▶ [TEXT EXCERPT]:

··········

In 1826, Venezuela came close to seceding from Gran Colombia. That year, Congress began impeachment proceedings against Páez, who resigned his post on April 28 but reassumed it two days later in defiance of the central government.
In November, two assemblies met in Venezuela to discuss the future of the region, but no formal independence was declared at either. That same month, skirmishes broke out between the supporters of Páez and Bolívar in the east and south of Venezuela. By the end of the year, Bolívar was in Maracaibo preparing to march into Venezuela with an army, if necessary. Ultimately, political compromises prevented this. In January, Bolívar offered the rebellious Venezuelans a general amnesty and the promise to convene a new constitutional assembly before the ten-year period established by the Constitution of Cúcuta, and Páez backed down and recognized Bolívar’s authority. The reforms, however, never fully satisfied the different political factions in Gran Colombia, and no permanent consolidation was achieved. The instability of the state’s structure was now apparent to all.

··········

▶ [COLLECTED MATERIAL]:
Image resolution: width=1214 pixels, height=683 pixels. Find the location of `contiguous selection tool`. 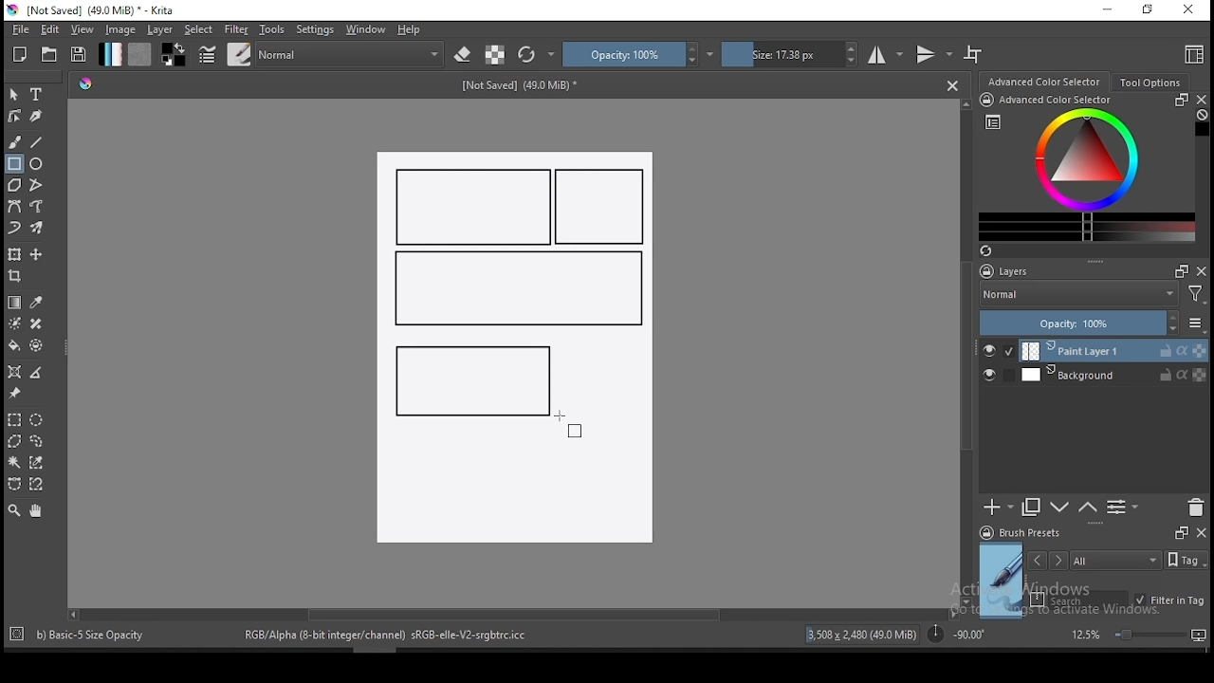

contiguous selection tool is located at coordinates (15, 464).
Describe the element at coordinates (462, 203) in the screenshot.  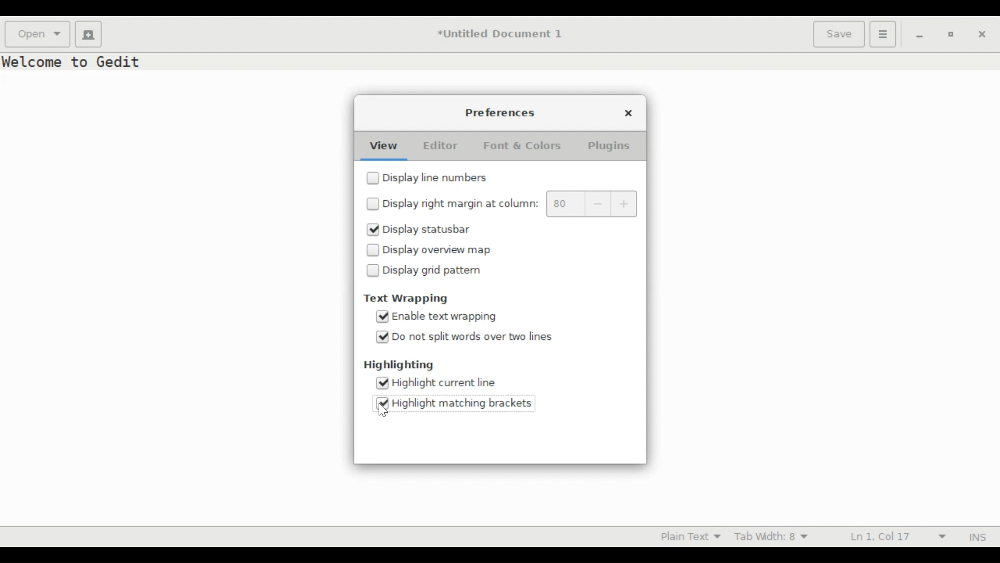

··········

▶ [TO-DO LIST]:
(1) In the Gran Colombia text, on what date did Páez resign his post?
(2) Put this sentence from the Gran Colombia text into Spanish: "Ultimately, political compromises prevented this."
(3) Carry on the Gran Colombia text from its last sentence.
The listing has no connection to the Gran Colombia text.

▶ [OUTPUTS BY TASK]:
(1) April 28

(2) En última instancia, los compromisos políticos lo impidieron.

(3)
In 1828, the new constitutional assembly, the Convention of Ocaña, began its sessions. At its opening, Bolívar again proposed a new constitution based on the Bolivian one, but this suggestion continued to be unpopular. The convention fell apart when pro-Bolívar delegates walked out rather than sign a federalist constitution. After this failure, Bolívar believed that by centralizing his constitutional powers he could prevent the separatists from bringing down the union. He ultimately failed to do so. As the collapse of the nation became evident in 1830, Bolívar resigned from the presidency. Internal political strife between the different regions intensified even as General Rafael Urdaneta temporarily took power in Bogotá, attempting to use his authority to ostensibly restore order but actually hoping to convince Bolívar to return to the presidency and the nation to accept him. The federation finally dissolved in the closing months of 1830 and was formally abolished in 1831. Venezuela, Ecuador, and New Granada came to exist as independent states.
Gran Colombia
A map of Gran Colombia showing the 12 departments created in 1824 and territories disputed with neighboring countries.
26.1.4: José de San Martín
José de San Martín was one of the prime leaders of Latin America’s successful struggle for freedom from the Spanish Empire, commanding crucial military campaigns that led to independence for Argentina, Chile, and Peru.
Learning Objective
Compare José de San Martín’s efforts to Bolívar’s
Key Points
- José de San Martín, along with Simón Bolívar, was one of the most important leaders of the Latin American independence movements.
- His military leadership was crucial in the wars of independence in Argentina, Chile, and Peru.
- Born in what became Argentina, San Martín mostly grew up in Spain, taking part in the Peninsular War against Napoleon.
- He left Spain and joined the Argentine War of Independence in 1811, a choice debated by historians.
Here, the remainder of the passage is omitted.